WHAT IS EXPECTED: Please go line by line through the material and copy each one containing the word "agent".

DATA SUPPLIED:
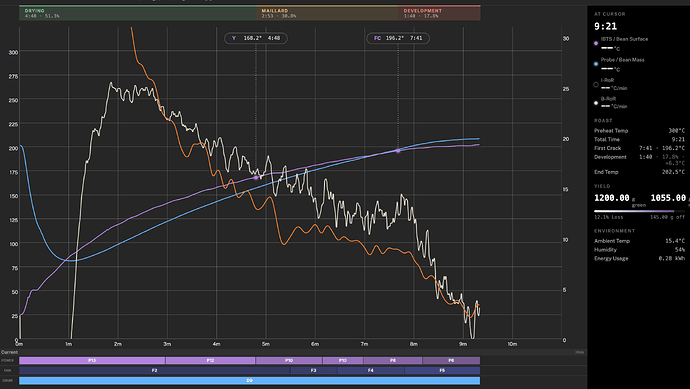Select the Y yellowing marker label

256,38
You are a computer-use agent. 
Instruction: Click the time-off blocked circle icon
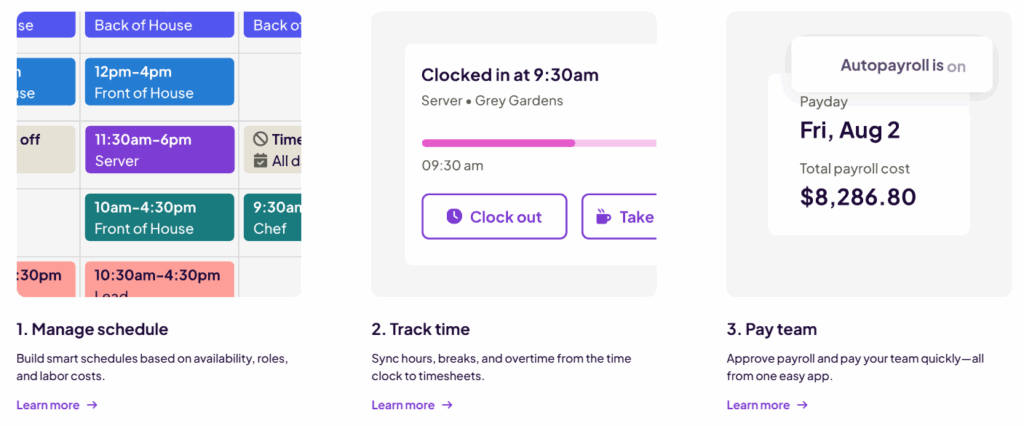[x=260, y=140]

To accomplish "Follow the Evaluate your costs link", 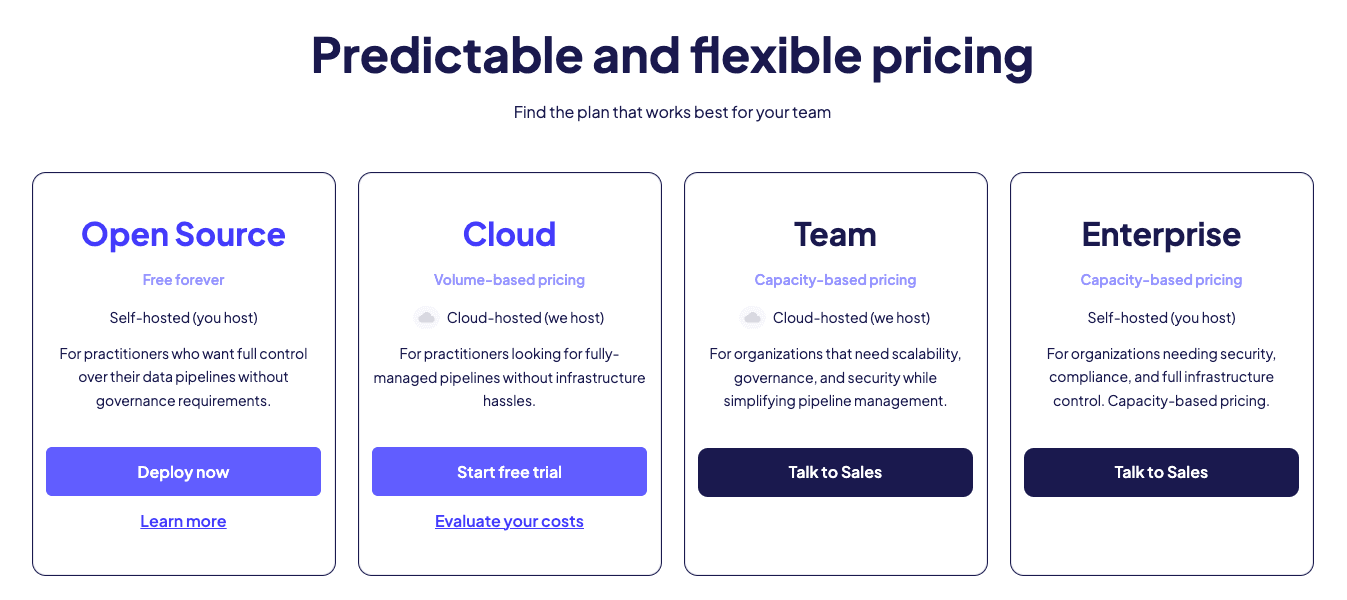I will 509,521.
* * *
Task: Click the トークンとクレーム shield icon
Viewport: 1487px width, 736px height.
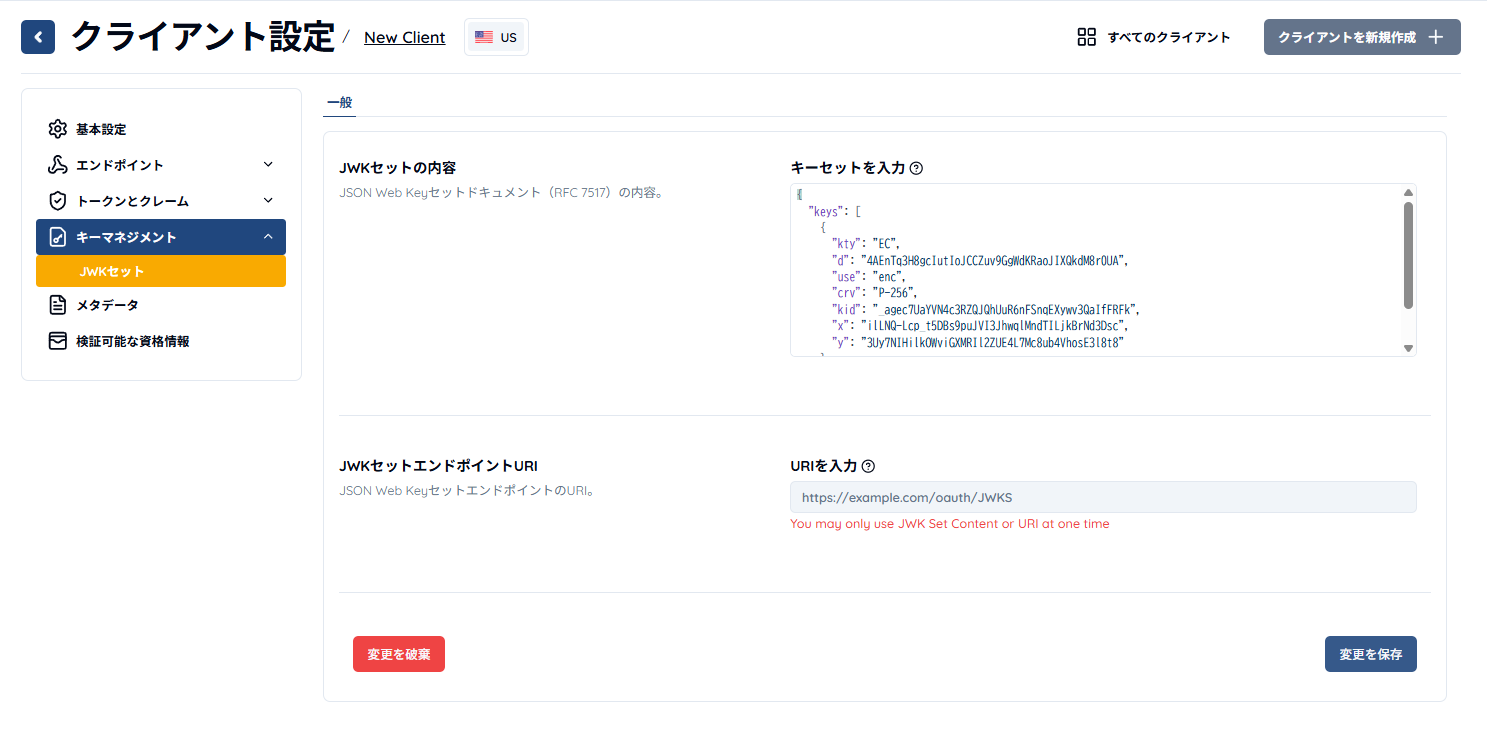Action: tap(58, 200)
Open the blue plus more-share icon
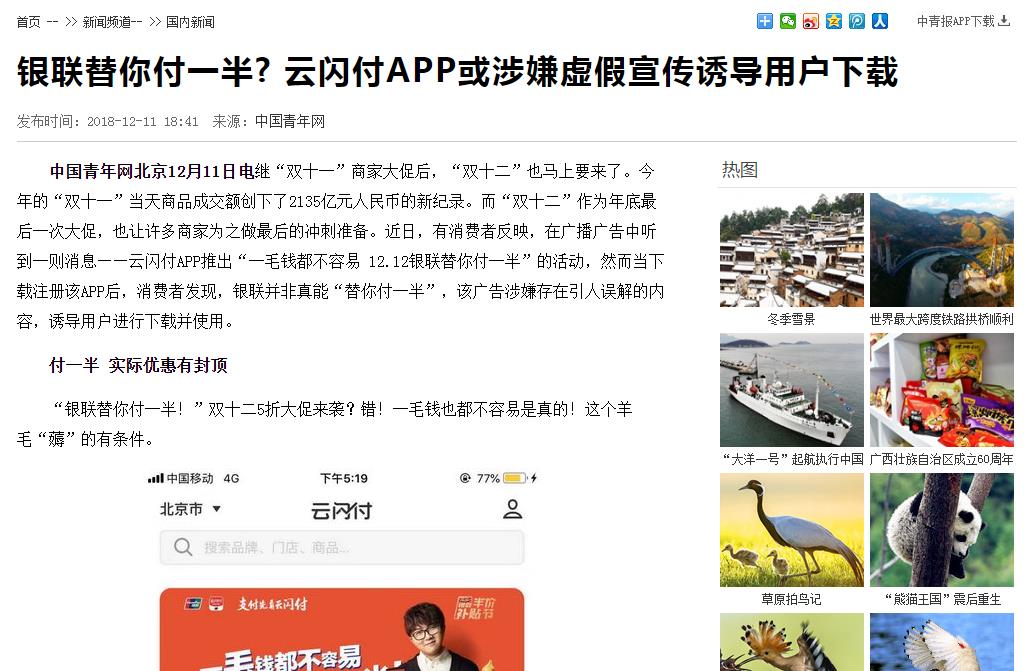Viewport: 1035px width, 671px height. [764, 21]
--
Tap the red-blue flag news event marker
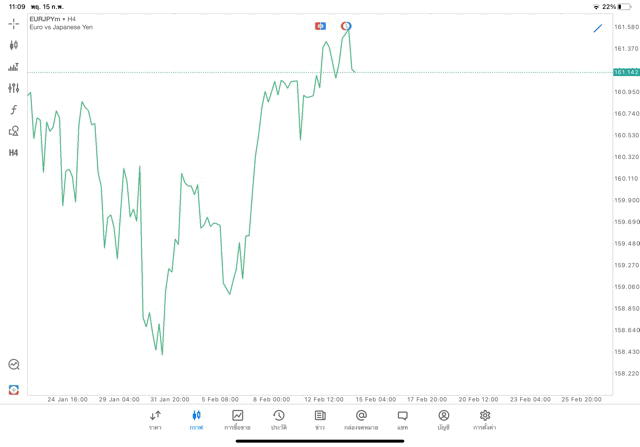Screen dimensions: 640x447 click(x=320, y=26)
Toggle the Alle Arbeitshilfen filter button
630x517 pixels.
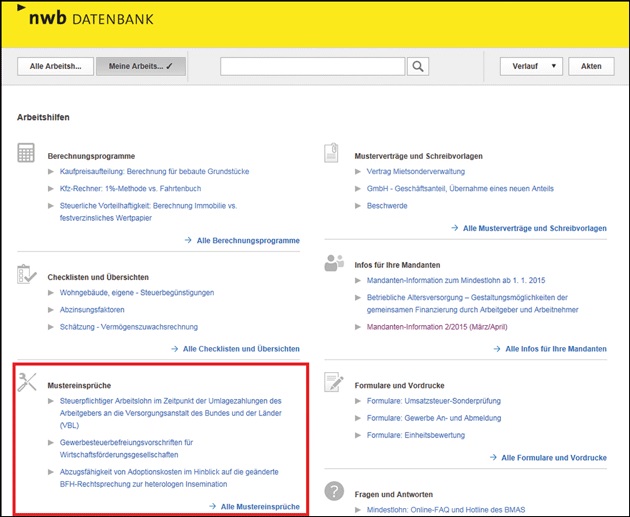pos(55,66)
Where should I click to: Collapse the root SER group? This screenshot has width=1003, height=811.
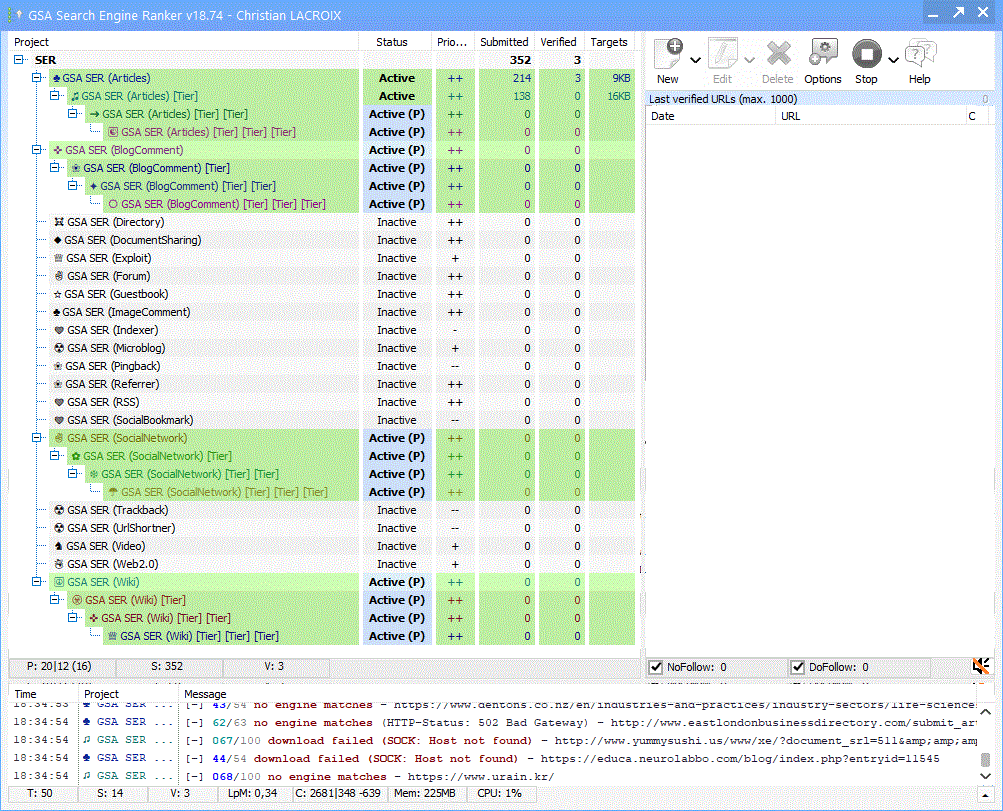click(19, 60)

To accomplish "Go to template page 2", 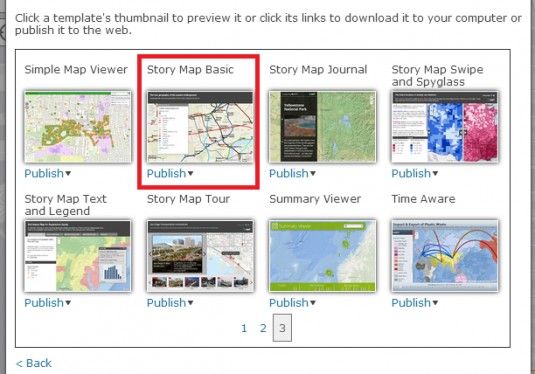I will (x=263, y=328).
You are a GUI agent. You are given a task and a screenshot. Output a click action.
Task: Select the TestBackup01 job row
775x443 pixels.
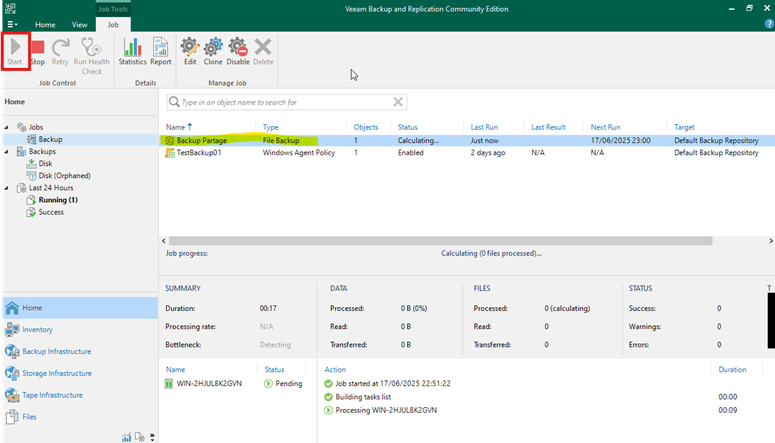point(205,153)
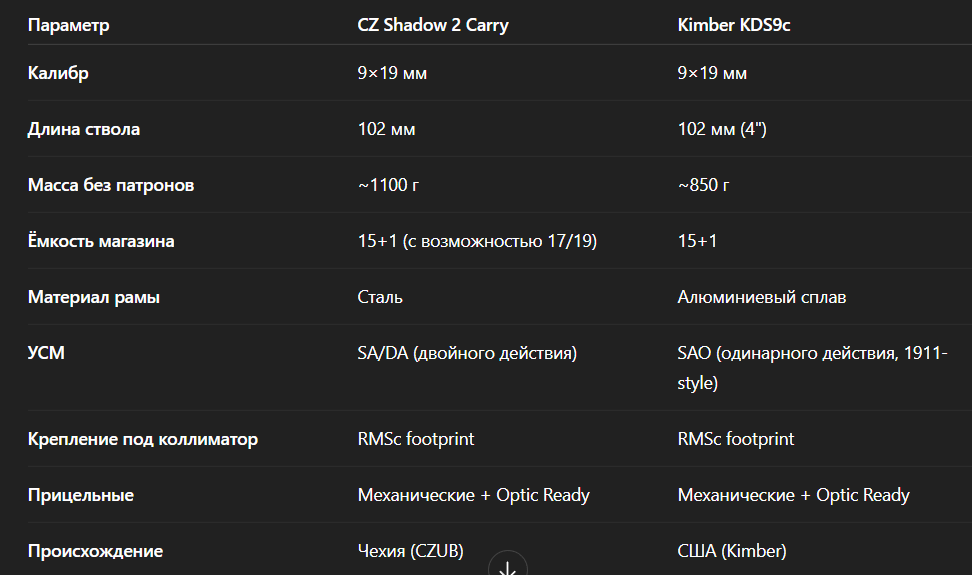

FINISHED EXERCISE:
You are a computer-use agent. 
You are a GUI agent. You are given a task and a screenshot. Output a click action.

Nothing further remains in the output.